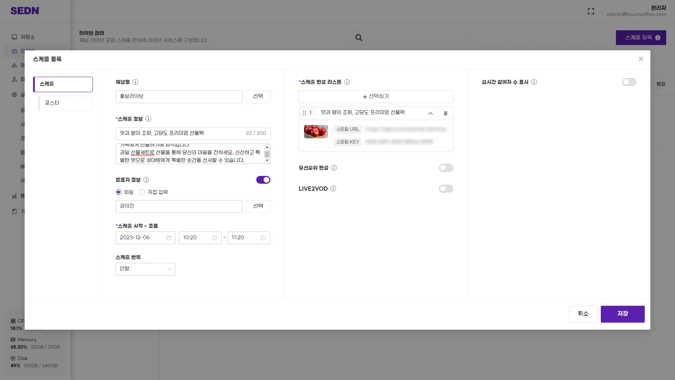The width and height of the screenshot is (675, 380).
Task: Delete the schedule item with trash icon
Action: [445, 113]
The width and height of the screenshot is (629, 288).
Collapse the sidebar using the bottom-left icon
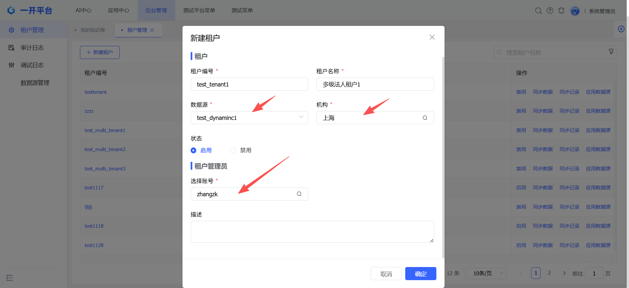(10, 278)
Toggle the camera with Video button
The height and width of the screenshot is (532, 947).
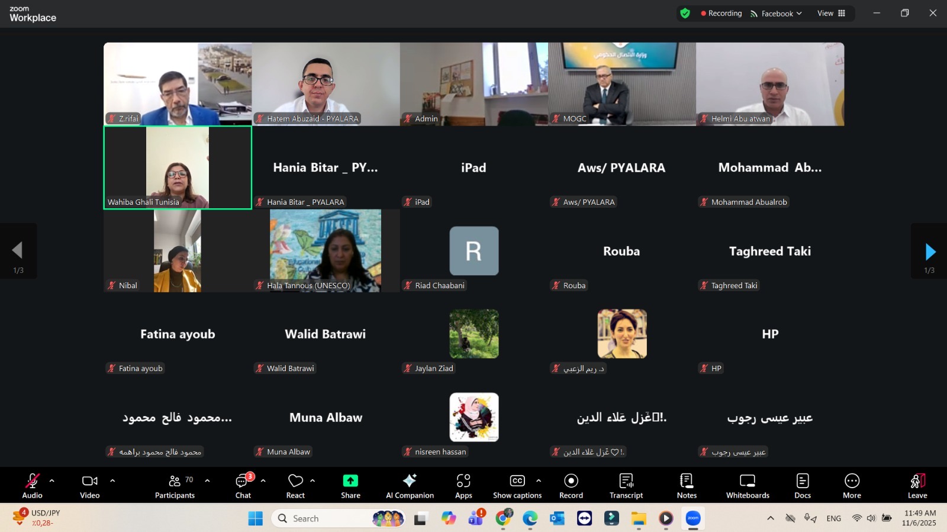[90, 485]
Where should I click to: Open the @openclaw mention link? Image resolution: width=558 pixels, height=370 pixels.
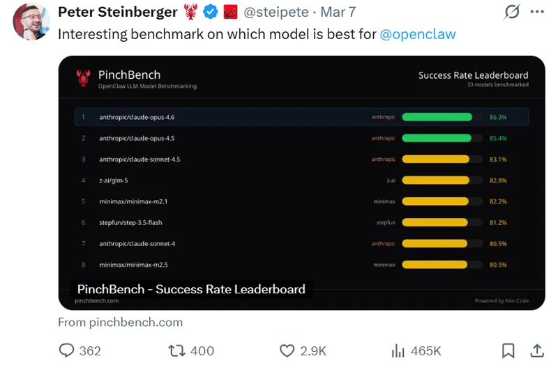418,33
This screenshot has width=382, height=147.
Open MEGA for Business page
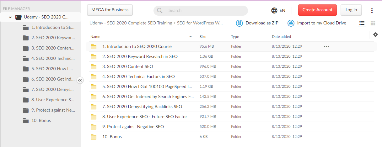(x=110, y=10)
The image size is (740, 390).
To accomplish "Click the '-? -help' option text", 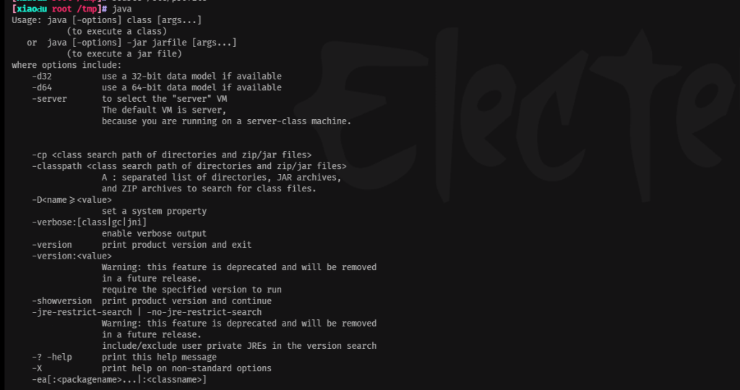I will pos(52,357).
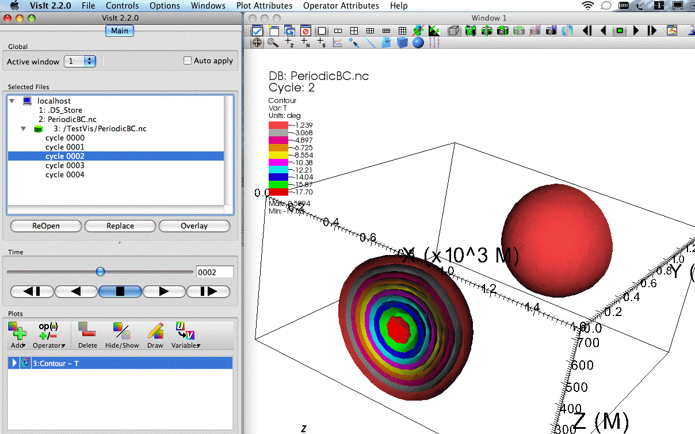The width and height of the screenshot is (695, 434).
Task: Click the ReOpen button
Action: [46, 226]
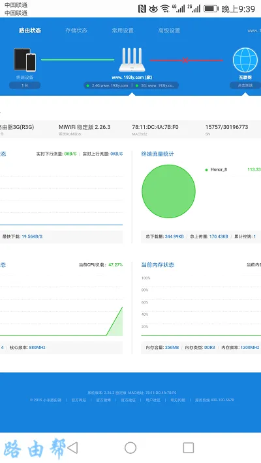Click the Internet globe icon

click(245, 60)
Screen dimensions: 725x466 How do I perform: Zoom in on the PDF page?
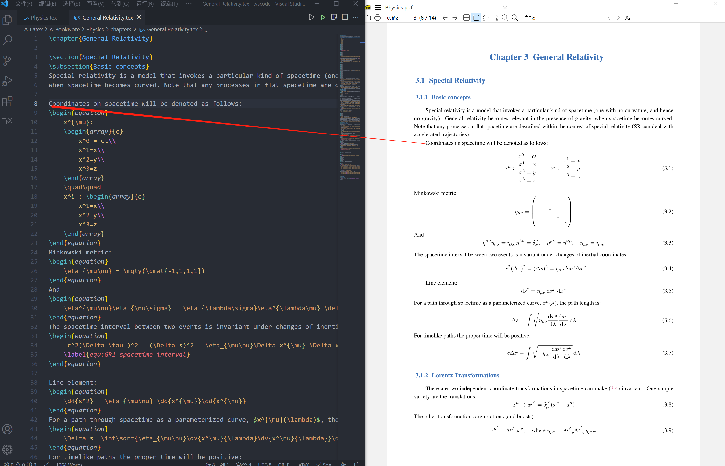coord(515,18)
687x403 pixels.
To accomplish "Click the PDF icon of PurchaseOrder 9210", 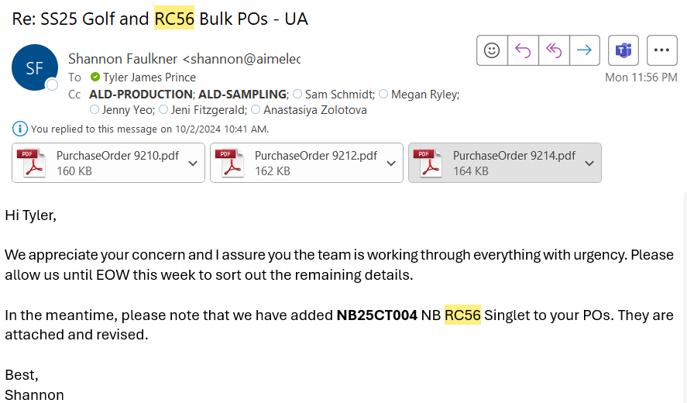I will click(31, 163).
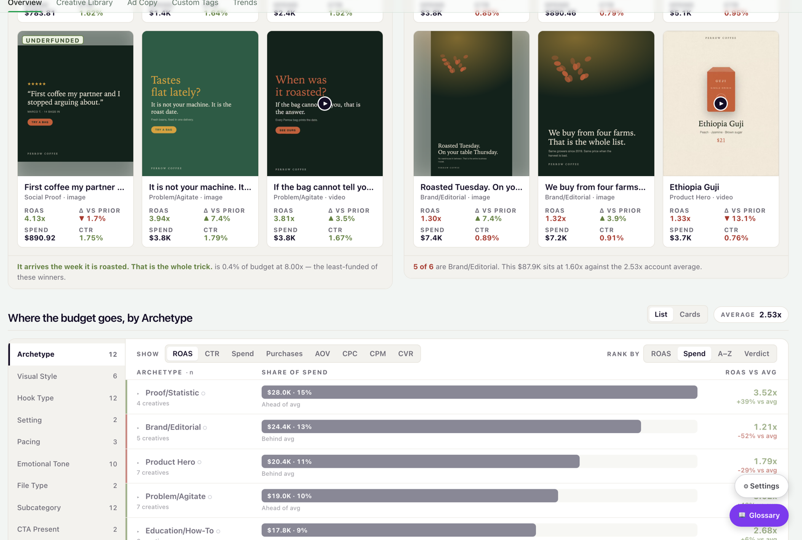This screenshot has width=802, height=540.
Task: Play the 'When was it roasted?' video
Action: [x=325, y=103]
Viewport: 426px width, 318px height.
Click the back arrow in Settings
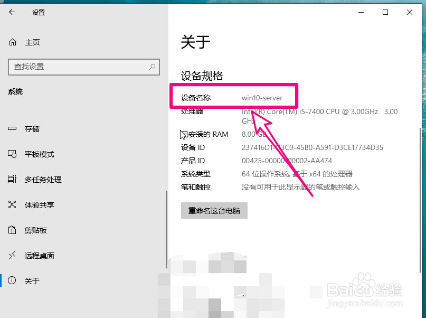12,12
---+---
Problem description:
Retype the material from the line containing "Viewport: 426px width, 318px height." through the end of the material, keeping both ends and leaving out the pictures.

Completed task:
Viewport: 426px width, 318px height.
Click the back arrow in Settings
12,12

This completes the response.